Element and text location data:
#####

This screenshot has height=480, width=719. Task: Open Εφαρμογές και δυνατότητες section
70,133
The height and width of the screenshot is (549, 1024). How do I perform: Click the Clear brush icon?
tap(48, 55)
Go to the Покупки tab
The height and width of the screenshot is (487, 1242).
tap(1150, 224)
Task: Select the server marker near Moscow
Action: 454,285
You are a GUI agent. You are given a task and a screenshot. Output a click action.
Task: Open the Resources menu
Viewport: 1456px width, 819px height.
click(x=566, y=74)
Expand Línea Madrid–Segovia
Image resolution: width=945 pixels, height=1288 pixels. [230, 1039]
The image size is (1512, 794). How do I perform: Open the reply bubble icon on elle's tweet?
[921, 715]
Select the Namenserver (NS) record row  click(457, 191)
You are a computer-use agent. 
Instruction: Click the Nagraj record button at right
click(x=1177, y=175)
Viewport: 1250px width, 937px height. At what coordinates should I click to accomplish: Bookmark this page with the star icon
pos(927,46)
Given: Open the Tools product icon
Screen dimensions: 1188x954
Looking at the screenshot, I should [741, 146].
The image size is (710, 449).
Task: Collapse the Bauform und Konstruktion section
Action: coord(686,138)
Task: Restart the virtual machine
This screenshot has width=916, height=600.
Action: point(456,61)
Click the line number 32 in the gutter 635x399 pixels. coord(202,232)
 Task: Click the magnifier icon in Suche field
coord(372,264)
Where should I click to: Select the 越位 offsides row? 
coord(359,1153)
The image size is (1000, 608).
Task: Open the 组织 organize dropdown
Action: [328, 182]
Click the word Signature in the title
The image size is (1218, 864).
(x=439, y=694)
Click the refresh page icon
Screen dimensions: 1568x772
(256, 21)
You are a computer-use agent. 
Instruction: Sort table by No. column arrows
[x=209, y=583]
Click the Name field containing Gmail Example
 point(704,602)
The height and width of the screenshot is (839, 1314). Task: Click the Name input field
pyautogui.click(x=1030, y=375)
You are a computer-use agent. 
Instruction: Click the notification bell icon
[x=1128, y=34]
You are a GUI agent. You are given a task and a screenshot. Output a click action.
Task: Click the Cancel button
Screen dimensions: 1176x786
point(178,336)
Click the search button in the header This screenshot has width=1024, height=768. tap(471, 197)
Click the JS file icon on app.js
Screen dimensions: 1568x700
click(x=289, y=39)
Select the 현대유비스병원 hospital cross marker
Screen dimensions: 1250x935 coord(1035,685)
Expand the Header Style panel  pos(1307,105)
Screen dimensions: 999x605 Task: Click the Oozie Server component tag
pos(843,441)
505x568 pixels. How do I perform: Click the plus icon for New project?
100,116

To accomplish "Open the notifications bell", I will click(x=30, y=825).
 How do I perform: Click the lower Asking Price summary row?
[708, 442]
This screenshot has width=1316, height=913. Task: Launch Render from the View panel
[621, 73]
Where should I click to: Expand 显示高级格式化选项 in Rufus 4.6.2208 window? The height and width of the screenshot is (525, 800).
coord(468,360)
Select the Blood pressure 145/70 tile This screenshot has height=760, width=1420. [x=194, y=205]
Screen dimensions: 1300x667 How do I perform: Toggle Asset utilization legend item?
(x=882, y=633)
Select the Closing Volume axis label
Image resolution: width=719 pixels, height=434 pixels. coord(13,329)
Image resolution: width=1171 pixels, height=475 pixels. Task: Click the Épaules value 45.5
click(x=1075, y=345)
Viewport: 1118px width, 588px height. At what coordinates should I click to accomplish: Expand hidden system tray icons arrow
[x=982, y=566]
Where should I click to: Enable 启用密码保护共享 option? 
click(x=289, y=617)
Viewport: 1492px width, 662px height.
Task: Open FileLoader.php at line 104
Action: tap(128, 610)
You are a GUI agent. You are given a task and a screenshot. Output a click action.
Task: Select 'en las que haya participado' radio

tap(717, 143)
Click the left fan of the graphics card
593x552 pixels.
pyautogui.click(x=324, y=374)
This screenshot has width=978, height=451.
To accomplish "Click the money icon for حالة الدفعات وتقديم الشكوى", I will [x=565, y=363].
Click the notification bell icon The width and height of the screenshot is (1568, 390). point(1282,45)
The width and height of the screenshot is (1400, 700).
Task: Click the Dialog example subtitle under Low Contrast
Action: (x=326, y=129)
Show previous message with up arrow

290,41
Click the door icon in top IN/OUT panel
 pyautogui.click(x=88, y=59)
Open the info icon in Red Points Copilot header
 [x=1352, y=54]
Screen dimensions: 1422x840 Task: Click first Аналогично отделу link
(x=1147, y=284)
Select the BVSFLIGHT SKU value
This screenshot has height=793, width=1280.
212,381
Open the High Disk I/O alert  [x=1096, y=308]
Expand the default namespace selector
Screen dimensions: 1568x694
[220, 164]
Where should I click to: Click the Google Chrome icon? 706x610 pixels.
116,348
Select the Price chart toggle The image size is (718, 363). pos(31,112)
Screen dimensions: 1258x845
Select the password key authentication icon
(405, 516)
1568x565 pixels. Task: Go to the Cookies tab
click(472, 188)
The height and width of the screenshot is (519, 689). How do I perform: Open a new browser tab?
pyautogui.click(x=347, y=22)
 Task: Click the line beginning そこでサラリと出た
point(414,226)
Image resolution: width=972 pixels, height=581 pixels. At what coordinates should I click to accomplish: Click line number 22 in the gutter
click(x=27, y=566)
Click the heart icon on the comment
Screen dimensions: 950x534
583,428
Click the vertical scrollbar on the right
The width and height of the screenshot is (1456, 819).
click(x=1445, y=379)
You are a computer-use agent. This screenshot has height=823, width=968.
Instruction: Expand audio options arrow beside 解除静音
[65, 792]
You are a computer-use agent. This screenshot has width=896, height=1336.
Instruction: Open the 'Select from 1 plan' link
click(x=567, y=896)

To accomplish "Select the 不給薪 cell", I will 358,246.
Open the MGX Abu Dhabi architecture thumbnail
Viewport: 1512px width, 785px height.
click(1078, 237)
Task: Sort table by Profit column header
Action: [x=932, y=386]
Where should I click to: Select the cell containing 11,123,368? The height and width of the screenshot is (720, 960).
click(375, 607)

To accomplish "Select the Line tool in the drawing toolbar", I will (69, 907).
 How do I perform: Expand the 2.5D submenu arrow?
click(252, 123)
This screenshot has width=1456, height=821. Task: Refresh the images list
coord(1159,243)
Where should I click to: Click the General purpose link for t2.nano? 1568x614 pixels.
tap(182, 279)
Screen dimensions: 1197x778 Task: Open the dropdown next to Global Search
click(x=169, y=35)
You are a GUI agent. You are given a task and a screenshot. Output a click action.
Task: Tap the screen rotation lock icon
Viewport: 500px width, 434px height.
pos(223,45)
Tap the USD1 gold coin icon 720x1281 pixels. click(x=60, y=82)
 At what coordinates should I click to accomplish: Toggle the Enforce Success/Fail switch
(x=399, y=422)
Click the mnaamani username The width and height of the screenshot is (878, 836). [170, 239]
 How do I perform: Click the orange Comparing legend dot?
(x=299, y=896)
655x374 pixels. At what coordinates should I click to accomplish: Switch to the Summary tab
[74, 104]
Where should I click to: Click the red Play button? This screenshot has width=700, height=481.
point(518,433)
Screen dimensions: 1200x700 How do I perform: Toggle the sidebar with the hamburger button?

#####

* **What to do**:
Copy the part of the material that opens with the line containing "1568x565 pixels. Task: Go to the Cookies tab" and closes with the line containing "point(414,226)", word for word. Include both of those lines.

* **Correct answer**:
1568x565 pixels. Task: Go to the Cookies tab
click(472, 188)
The height and width of the screenshot is (519, 689). How do I perform: Open a new browser tab?
pyautogui.click(x=347, y=22)
 Task: Click the line beginning そこでサラリと出た
point(414,226)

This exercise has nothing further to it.